VIII SOLITUDE

C’était une semaine environ après les événements que nous avons racontés aux précédents chapitres. Susannah se trouvait seule dans le petit salon où nous l’avons vue déjà, s’entretenant avec Brian de Lancester. Elle tenait un livre à la main, et ses yeux étaient humides. Il y avait dans sa pose plus de calme et dans son regard plus de réflexion que naguère. Son beau front n’était pas plus intelligent, mais on découvrait quelque chose en elle de moins indécis et de plus humain pour ainsi dire.

C’est que, depuis huit jours, Susannah avait fait bien des pas dans la vie. Deux âmes s’étaient trouvées pour accueillir et provoquer les naïfs élans de son âme. L’atmosphère d’ignorance et de morne douleur qui l’avait si longtemps oppressée, venait de laisser passer un rayon du soleil. Depuis une semaine, elle voyait presque chaque jour lady Ophélia, comtesse de Derby, et Brian de Lancester.

Lady Ophélia lui enseignait doucement la vie. Elle n’avait point essayé de surprendre le secret de Susannah, bien que, munie de cette magique baguette qui est aux mains de toute femme du monde, elle eût deviné du premier coup d’œil qu’il y avait un mystère étrange sous ce titre de princesse, porté par une enfant, hautaine il est vrai, et noble, et superbe, et sachant soutenir comme il faut l’aigrette de diamant qui pesait sur sa noire chevelure, mais étrangère à ces mille façons convenues, à ces toutes petites règles qui sont la syntaxe de la grammaire mondaine ; au mystère aussi sous ce veuvage d’une vierge : car Susannah était vierge d’âme et vierge de corps ; lady Ophélia ne pouvait l’ignorer : elles avaient si souvent et si longuement parlé d’amour !

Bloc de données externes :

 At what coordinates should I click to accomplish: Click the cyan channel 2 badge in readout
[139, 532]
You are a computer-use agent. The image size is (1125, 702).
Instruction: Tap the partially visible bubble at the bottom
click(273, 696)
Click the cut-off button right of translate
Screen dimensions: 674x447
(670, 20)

Entre lady Ophélia et Susannah, il y avait une sorte de prédestination de tendresse mutuelle. Elles s’étaient aimées de prime-abord et de cette romanesque façon que les poètes prennent la peine d’expliquer en beaucoup de vers, quoiqu’elle soit la chose du monde la plus naturelle et la plus commune. Au bout de huit jours elles étaient sœurs.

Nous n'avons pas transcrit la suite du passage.